(Click-target data)
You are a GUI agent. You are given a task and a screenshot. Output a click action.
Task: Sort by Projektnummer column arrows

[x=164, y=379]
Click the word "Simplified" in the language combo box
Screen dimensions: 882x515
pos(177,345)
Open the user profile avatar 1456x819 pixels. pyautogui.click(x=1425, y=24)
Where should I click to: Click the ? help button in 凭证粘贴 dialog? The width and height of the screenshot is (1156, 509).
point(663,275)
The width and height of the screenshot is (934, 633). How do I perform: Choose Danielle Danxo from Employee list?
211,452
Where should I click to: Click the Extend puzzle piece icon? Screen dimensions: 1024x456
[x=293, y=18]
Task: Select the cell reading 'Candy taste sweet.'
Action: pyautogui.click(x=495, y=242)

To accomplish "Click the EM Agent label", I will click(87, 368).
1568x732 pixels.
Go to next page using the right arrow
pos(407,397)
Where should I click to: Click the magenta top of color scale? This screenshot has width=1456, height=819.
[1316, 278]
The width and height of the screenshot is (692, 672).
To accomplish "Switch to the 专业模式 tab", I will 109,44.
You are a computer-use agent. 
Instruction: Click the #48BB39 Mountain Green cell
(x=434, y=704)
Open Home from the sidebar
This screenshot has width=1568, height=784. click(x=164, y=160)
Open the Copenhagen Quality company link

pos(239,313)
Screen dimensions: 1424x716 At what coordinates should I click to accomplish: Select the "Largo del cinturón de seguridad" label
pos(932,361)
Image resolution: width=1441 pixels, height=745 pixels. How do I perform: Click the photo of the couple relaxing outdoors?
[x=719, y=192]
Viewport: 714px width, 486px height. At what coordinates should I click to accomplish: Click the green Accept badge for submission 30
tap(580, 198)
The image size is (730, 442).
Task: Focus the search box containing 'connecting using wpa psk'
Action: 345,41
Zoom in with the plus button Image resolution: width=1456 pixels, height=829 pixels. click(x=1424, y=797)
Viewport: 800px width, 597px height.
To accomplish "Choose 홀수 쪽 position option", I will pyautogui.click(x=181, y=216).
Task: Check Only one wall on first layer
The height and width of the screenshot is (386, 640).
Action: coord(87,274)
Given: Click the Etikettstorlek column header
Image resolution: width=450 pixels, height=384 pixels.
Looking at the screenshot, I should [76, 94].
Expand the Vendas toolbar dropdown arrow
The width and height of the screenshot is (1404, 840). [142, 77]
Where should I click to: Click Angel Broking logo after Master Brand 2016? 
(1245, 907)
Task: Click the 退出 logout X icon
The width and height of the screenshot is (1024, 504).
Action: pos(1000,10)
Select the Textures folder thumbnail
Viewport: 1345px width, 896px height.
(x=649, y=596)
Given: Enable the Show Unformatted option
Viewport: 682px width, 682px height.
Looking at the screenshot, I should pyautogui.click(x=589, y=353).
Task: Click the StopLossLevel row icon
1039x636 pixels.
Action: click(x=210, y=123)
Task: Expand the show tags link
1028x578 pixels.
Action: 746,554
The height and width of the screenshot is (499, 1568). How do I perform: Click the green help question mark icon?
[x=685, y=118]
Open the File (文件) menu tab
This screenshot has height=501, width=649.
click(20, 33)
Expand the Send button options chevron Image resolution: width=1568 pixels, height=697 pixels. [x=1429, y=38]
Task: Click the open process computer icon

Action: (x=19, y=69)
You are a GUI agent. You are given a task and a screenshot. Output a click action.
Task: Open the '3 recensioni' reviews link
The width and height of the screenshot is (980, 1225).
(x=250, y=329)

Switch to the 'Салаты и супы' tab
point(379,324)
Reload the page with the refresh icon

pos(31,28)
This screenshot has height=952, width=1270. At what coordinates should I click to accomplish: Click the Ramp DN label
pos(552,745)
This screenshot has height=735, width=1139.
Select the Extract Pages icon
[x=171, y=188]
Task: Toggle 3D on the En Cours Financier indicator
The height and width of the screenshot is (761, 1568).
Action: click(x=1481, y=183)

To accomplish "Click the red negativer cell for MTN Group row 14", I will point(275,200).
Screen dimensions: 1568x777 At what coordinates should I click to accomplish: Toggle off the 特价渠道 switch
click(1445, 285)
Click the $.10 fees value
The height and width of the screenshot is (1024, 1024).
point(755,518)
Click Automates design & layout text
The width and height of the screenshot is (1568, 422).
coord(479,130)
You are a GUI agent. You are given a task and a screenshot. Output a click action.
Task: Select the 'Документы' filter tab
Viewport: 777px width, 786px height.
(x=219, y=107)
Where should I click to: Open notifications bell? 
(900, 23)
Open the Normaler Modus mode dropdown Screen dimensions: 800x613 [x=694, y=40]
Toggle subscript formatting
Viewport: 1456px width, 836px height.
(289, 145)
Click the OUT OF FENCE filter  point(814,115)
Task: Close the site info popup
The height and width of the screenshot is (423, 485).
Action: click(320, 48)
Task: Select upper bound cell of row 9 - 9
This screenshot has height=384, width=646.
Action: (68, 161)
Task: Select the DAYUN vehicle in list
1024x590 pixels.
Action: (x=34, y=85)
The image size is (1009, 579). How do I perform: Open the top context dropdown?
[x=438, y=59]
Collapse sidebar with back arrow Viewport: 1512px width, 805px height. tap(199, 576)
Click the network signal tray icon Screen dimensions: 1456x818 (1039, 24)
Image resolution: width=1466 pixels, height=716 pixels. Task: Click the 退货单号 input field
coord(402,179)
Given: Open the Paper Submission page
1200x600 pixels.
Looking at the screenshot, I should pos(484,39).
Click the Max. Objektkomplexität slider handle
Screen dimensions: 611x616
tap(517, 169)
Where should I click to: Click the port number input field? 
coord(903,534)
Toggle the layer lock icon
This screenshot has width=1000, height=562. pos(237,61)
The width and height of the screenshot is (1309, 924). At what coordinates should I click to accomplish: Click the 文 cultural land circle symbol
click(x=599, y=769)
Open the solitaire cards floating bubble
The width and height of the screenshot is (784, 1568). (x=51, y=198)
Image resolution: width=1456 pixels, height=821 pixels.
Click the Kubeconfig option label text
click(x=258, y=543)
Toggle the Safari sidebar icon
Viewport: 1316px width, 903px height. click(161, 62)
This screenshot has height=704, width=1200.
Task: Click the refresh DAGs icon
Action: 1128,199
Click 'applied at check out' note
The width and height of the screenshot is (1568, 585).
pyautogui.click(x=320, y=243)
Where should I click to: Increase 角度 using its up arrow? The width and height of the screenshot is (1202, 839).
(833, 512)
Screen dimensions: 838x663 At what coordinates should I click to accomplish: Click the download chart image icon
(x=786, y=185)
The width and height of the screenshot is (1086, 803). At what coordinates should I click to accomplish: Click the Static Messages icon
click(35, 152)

• [Directions]:
Reproduce only the entries from the line with "Task: Click the open process computer icon" up to and including the line with "click(1445, 285)", substituting "Split Pages" for "Extract Pages" and leaving everything else unchanged.

• [Result of the task]:
Task: Click the open process computer icon

Action: (x=19, y=69)
You are a GUI agent. You are given a task and a screenshot. Output a click action.
Task: Open the '3 recensioni' reviews link
The width and height of the screenshot is (980, 1225).
(x=250, y=329)

Switch to the 'Салаты и супы' tab
point(379,324)
Reload the page with the refresh icon

pos(31,28)
This screenshot has height=952, width=1270. At what coordinates should I click to accomplish: Click the Ramp DN label
pos(552,745)
This screenshot has height=735, width=1139.
Select the Split Pages icon
[x=171, y=188]
Task: Toggle 3D on the En Cours Financier indicator
The height and width of the screenshot is (761, 1568).
Action: click(x=1481, y=183)

To accomplish "Click the red negativer cell for MTN Group row 14", I will point(275,200).
Screen dimensions: 1568x777 At what coordinates should I click to accomplish: Toggle off the 特价渠道 switch
click(1445, 285)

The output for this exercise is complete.